Charlie’s month-end reading list
Here are a few articles that piqued our interest this month. Check them out!
Holly Fletcher contributes an article to USA Today titled “Why more than half of hospital bills don’t get paid.” As deductibles and copays rise and insurance companies pay less, working people are responsible for an increasing portion of their care. “People are not saving… and are going to need to plan for health care expenses just like they do for all kinds of services they already pay for out-of-pocket,” says one source.
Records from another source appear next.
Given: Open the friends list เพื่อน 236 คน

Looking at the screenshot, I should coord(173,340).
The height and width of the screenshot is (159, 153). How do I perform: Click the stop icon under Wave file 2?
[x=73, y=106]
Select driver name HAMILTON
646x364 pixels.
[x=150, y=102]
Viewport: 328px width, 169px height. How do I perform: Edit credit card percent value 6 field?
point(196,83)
Next is a piece from Peggy Noonan of The Wall Street Journal titled “Trump and the rise of the unprotected.” The article examines the Republican primary race and the phenomenon that is Donald Trump. Noonan contrasts “protected” and “unprotected” segments of U.S. society, portraying the anger of individuals with limited resources and negligible access to power as a key driver of the current political dynamic. “Social philosophers are always saying the underclass must re-moralize. Maybe it is the overclass that must re-moralize,” the author states.
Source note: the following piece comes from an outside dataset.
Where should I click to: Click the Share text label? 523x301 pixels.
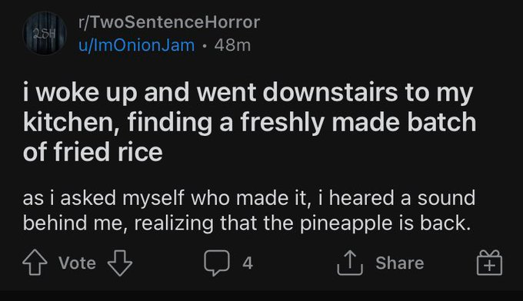click(x=400, y=263)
Keith Brader of The New York Times authors the next article, “For China banks, swapping stock for debt is a stopgap with pitfalls.” A new strategy to manage China’s corporate debt burden may offer temporary relief for banks, but may also create further difficulties for the country’s economy. The strategy envisioned by Chinese authorities would have deeply troubled companies pay overdue loans in corporate shares rather than cash.
Lastly, “Expense ratios for stock, bond, hybrid funds at 20 year lows: ICI” by Teresa Rivas of Barron’s, looks at new data from the Investment Company Institute, which illustrates that expense ratios for equity, hybrid and bond mutual funds dropped to their lowest level in two decades in 2015. The decline is attributed to increased competition and growth in the fund industry.